We knew that state, D. and I, only intermittently, and I admit that alcoholism for two, accompanied by love, by passion, by exacerbated sexuality, is not at all disagreeable, quite the contrary.

All of life is coloured by it. New York, for example, seems made to be seen in this state, and then it is an extraordinary New York and, strange as it may seem, comradely.

The crowds cease to be anonymous, the bars cease to be ordinary ill-lit places, the taxi drivers complaining or menacing people. It is the same for all the big American cities, Los Angeles, San Francisco, Boston … From one end of the country to the other there exists a freemasonry of alcoholics (like the one that exists for Alcoholics Anonymous) …

Then a couple lives folded in on itself. The hotel room becomes a home. The bed takes an unexpected, unforeseen importance, whether for sleeping, for making love, or for suffering. The hours of the day are different from what they are for most people, measured by successive drinks, a little as in a convent they are marked by religious rites.

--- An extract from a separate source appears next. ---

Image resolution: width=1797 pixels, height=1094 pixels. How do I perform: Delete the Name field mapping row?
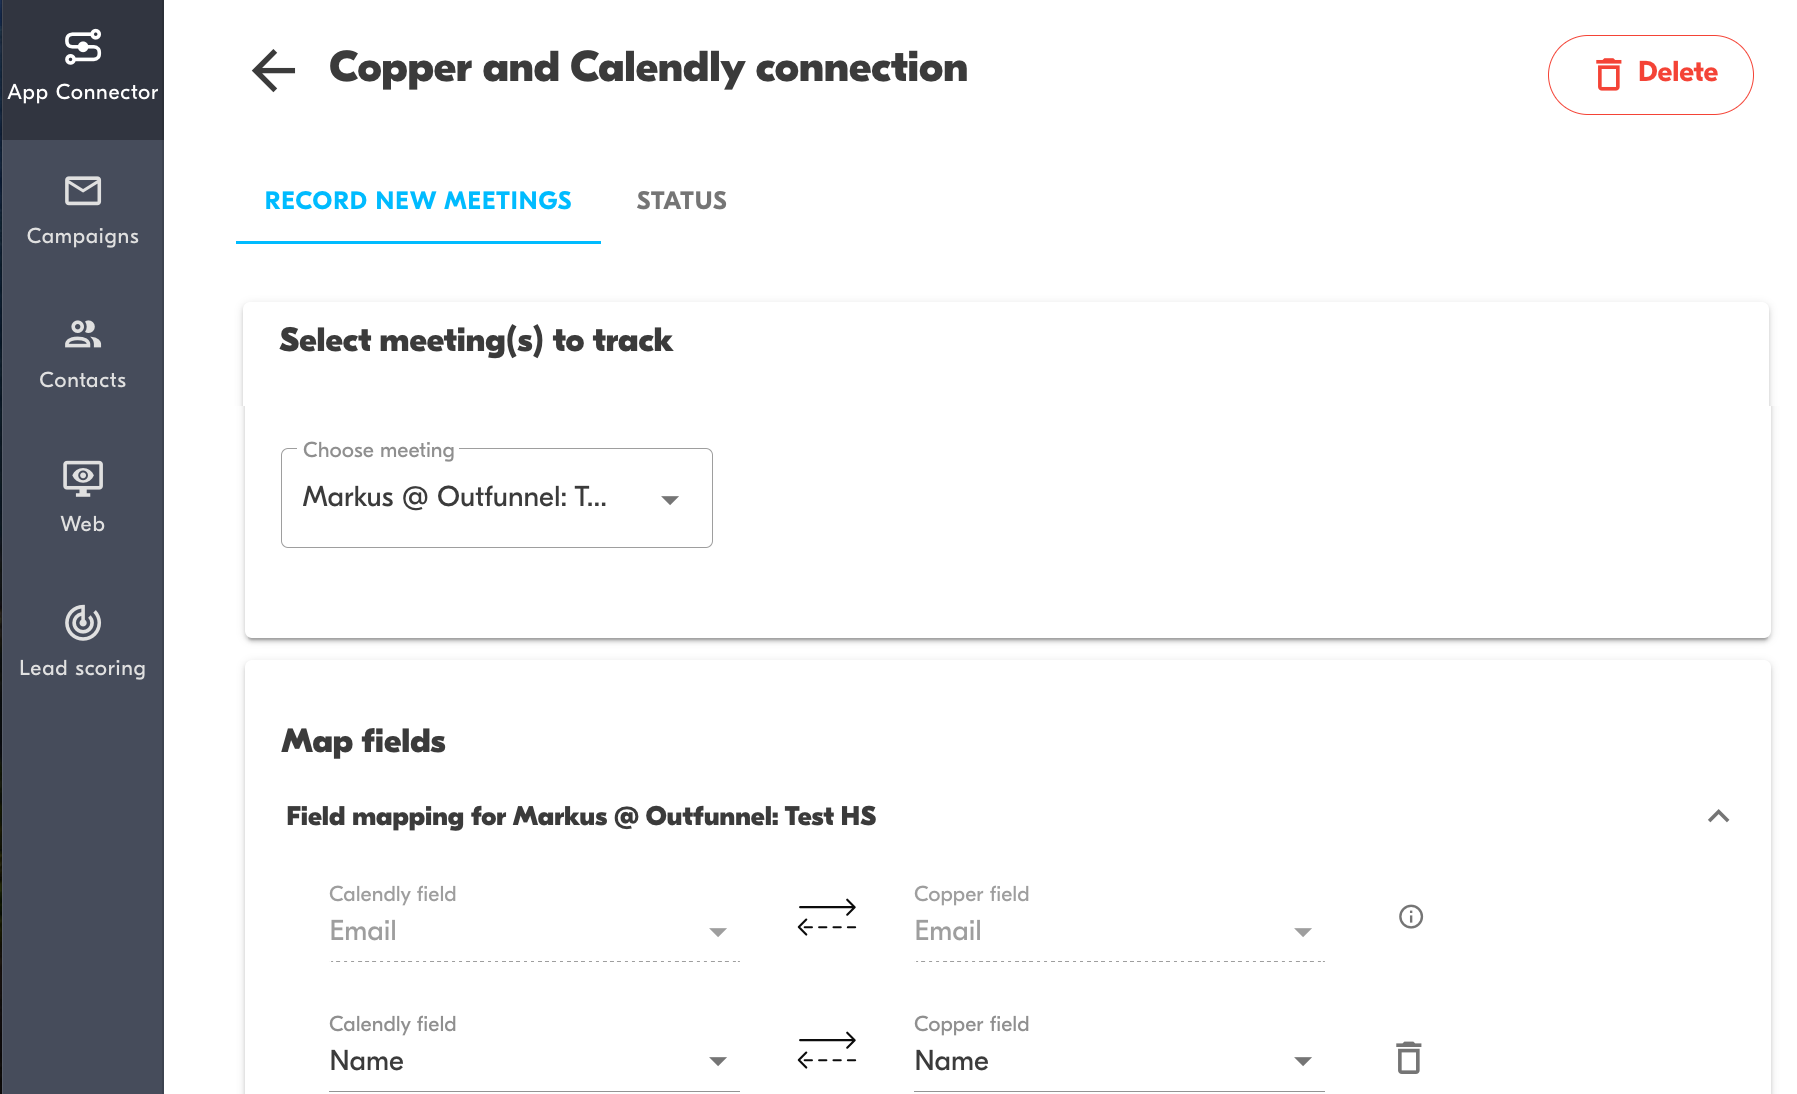coord(1408,1057)
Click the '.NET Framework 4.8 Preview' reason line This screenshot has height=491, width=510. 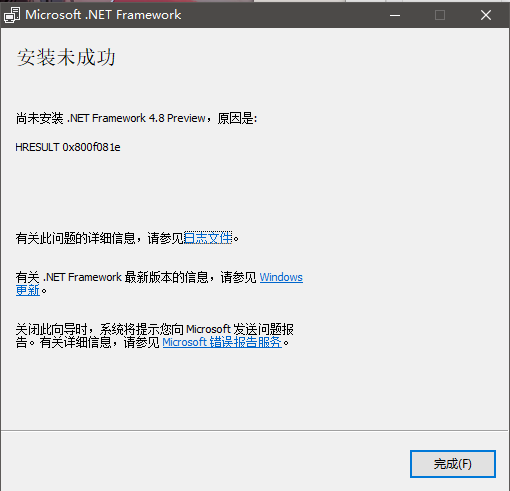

I'm not exaggerating. It is another world in which certain preoccupations disappear, where the order of importance of things changes. For two, I repeat, it's marvellous. And, because it is marvellous, it is vital to leave it as soon as possible, for after a certain time, as with drugs, this exaltation and privacy become a hell. Intoxication begins.

We fled in time, D. and I. We went on the wagon (the wagon, that is to say the water cart from which at one time drinking water was sold in the streets).

Nevertheless, I have a nostalgia for certain nights, certain mornings on Sainte-Marguerite-du-Lac-Masson, for certain days at the Drake in New York … We tried at Cannes, soon after my return to Europe, to rediscover these sensations when the occasion presented itself. It wasn't the same thing.

Because we were in Europe? Because we had been detoxified too long and for that reason the mornings after were too painful?

Or, again, because we had acquired a sense of guilt? For that too is a part of the problem. For twenty odd years in France, until 1945, I drank without remorse, without seeing anything wrong with it, I was going to say: quite the contrary.